TEXT SHOWN:
<<<<

The first section of the ballet is characterized by unison movements with angular arm shapes. At one point the dancers form a circle on the stage and move their arms into square shapes, matching the “bricks” they will later bring onstage. The closed formation and angular arms make it look like they are already constructing a fortification. Other arm movements are sharp, crossed, and closed, reflecting a defensive posture. These movements keep the viewer’s attention on the horizontal plane–or the plain where the humans have decided to settle and build their city. No one’s gaze turns upward toward the heavens, the dwelling place of God. Even in their coordination with each other, the humans are not open or oriented toward God.
Despite the humans’ lack of openness, God doesn’t remain uninvolved. In the choreography, God’s descent into the city the humans are building is conveyed by a sudden change in focus. Initially the dancers are intently coordinated, their hands busy in the task of building their tower, but in a moment their attention is grabbed by a sudden discord between the thoughts in their minds and the words in their ears. Their hands cease to build as they gesture towards their heads, investigating their confusion.

>>>>

EXERCISE TASK 1:
In the passage about the ballet:
(a) When the dancers form a circle in the first section, what shape do they make with their arms?
(b) Toward what does no one's gaze turn?
(c) How does the choreography convey God's descent into the city?
EXERCISE TASK 2:
Extend the passage about the ballet, picking up right after its final sentence.

DATA:
<<<<

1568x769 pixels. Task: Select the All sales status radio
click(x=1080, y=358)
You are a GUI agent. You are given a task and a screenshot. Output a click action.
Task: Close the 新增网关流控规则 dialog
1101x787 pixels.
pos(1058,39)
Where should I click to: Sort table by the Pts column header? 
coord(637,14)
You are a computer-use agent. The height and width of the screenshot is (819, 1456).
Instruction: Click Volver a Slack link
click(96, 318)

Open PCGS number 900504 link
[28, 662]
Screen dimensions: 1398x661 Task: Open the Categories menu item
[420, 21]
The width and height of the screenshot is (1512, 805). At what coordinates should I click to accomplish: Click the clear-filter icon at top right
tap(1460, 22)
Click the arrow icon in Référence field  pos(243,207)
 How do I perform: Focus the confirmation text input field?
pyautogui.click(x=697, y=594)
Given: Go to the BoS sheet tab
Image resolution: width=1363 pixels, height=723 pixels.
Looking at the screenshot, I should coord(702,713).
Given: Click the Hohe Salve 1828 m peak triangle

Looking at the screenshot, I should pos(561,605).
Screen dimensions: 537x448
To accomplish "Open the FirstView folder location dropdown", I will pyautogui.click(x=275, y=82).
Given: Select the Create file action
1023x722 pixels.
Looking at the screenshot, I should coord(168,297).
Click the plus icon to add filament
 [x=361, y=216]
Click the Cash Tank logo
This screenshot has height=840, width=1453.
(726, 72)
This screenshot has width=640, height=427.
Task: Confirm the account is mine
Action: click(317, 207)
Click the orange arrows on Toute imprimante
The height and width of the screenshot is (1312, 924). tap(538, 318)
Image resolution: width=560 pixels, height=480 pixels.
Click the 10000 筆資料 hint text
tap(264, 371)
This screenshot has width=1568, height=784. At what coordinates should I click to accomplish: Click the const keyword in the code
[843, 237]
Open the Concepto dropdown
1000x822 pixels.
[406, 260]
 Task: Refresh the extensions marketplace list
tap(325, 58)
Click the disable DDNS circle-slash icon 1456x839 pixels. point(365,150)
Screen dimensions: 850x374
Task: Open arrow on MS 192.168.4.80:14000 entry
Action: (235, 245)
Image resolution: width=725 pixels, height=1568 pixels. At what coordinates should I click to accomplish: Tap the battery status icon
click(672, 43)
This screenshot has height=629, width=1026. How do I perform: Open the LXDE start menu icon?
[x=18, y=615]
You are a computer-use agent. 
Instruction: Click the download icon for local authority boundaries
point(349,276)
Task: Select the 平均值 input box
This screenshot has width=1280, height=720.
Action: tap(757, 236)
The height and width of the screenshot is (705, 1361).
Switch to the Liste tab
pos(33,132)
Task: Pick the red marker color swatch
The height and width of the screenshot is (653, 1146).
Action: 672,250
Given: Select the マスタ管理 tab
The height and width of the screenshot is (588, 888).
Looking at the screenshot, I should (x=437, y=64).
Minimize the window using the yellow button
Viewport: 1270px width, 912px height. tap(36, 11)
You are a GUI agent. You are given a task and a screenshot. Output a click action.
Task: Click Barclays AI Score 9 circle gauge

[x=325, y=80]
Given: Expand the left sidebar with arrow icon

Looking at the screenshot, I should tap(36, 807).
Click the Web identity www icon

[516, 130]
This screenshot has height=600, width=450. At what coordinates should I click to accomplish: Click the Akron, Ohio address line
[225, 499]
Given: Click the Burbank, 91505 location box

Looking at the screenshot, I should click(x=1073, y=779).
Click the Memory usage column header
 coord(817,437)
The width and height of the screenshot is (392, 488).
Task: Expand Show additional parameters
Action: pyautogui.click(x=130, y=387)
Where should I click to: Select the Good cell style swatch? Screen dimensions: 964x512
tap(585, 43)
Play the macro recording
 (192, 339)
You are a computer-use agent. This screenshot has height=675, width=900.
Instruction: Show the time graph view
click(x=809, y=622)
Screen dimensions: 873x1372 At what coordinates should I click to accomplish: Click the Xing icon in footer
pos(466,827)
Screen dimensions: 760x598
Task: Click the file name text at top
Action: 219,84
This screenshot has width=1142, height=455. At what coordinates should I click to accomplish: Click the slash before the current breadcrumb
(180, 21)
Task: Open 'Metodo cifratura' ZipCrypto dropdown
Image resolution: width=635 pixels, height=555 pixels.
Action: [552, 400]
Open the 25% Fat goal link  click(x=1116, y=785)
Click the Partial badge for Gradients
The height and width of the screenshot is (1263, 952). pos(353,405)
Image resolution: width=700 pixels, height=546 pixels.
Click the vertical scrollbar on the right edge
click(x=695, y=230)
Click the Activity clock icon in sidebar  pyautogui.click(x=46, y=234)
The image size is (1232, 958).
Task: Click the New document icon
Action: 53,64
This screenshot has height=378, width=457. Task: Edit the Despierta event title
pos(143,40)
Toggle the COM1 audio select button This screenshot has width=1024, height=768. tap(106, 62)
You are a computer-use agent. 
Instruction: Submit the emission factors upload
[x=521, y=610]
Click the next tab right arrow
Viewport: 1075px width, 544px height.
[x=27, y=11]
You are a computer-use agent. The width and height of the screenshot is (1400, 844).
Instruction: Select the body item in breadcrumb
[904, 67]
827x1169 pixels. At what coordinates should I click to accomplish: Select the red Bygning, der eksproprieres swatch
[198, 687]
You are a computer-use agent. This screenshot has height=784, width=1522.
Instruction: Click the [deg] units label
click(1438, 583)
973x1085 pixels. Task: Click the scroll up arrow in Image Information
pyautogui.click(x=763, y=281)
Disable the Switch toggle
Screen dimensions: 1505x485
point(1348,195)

>>>>

EXERCISE ANSWER 1:
(a) Square shapes, matching the "bricks" they later bring onstage.
(b) Upward toward the heavens, the dwelling place of God.
(c) Through a sudden change in focus.

EXERCISE ANSWER 2:
After the moment of God’s intervention, everything changes. There is no more coordinated unison movement, and no more blocks are added to the tower. The smooth dynamics of confident focus give way to frantic, chaotic, futile efforts to continue building together. The ballet concludes with each dancer departing the stage in a different direction, with one dancer remaining front and center, reaching toward the audience.
Though we can see God intervene, the problem of the humans’ orientation away from God doesn’t seem to be solved; they’ve stopped and scattered from their building project, but they haven’t repented and turned toward God. So how does the story of Babel, as told through movement, reveal the God of grace and hope?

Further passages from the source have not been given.